Durante o Pavilhão Ciência Planetária da 30ª Conferência das Nações Unidas sobre Mudança do Clima (COP30), realizada em Belém (PA), pesquisadores lançaram na terça-feira (11) o Relatório de Avaliação da Amazônia 2025, intitulado Conectividade da Amazônia para um Planeta Vivo. O documento reúne evidências científicas sobre a importância da conectividade ecológica e sociocultural como estratégia essencial para conservar ecossistemas, promover o desenvolvimento sustentável e garantir o bem-estar humano e ambiental.
“A Amazônia está na beira do ponto de não retorno, então nós temos que salvar a Amazônia, manter a conectividade ecológica e sociocultural. E é isso que apresentamos nesse relatório. Os indígenas chegaram aqui há 14 mil anos, e 11 mil anos atrás já estavam em toda a Amazônia. Eles sempre tiveram a biodiversidade e desenvolveram a ciência indígena, principalmente as mulheres, que foram as cientistas originais. Precisamos valorizar essa história”, afirmou o cientista Carlos Nobre, copresidente do Painel Científico para a Amazônia.
O relatório define “conectividade” como a interligação entre sistemas ecológicos e sociais, envolvendo o fluxo de recursos, informações e pessoas dentro e além das fronteiras geopolíticas. Organizado em oito capítulos temáticos, o estudo aborda temas como conectividade regional e global, interrupções ecológicas, saúde, colaboração transfronteiriça, povos amazônicos, paisagens de produção, socioeconomias e o papel do conhecimento tradicional. Cada capítulo é acompanhado por Apelos à Ação, que apresentam diagnósticos e soluções já implementadas em territórios amazônicos.

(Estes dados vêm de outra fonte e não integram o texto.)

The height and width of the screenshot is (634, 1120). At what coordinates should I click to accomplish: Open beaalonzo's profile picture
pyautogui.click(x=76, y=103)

Elaborado por uma rede internacional de cientistas, líderes indígenas e representantes comunitários, o relatório contou com a participação de nomes como Emma Torres, Marielos Peña-Claros, Sinéia do Vale, José Marengo, Marina Hirota, Roberto Waack, Gregorio Mirabal e Fany Kuiru. “Para nós, conectividade é conectar a ciência da academia com a ciência indígena, porque sem essa conectividade a gente não consegue salvar a Amazônia. Nós, os povos indígenas, temos uma ciência própria e precisamos garantir os territórios — essa é parte da solução. Se nós não garantirmos a vida no planeta, as altas temperaturas continuarão a matar plantas, animais, rios, a nossa cultura e o nosso direito. Precisamos trabalhar na coletividade para salvar o planeta”, destacou a cientista indígena Sinéia do Vale.
O Relatório Amazônia 2025 propõe um novo paradigma de políticas públicas integradas, considerando os vínculos entre biodiversidade, clima, saúde, economia e conhecimento tradicional. A proposta reforça a Amazônia como um sistema interdependente e essencial ao equilíbrio planetário, destacando que a preservação da floresta exige cooperação entre ciência, saberes tradicionais e governos.
“A Amazônia não é uma entidade única. É um conjunto de ecossistemas, todos incrivelmente ricos em biodiversidade, mas interconectados e dependentes uns dos outros para funcionar adequadamente. Populações indígenas, comunidades afrodescendentes e comunidades locais têm uma relação profunda com esses ecossistemas: não há separação entre humanidade e natureza. Todos fazemos parte de um mesmo todo, e somente compreendendo essa interconexão poderemos conservar a Amazônia”, afirmou a cientista boliviana Marielos Peña-Claros, copresidente do Painel Científico para a Amazônia.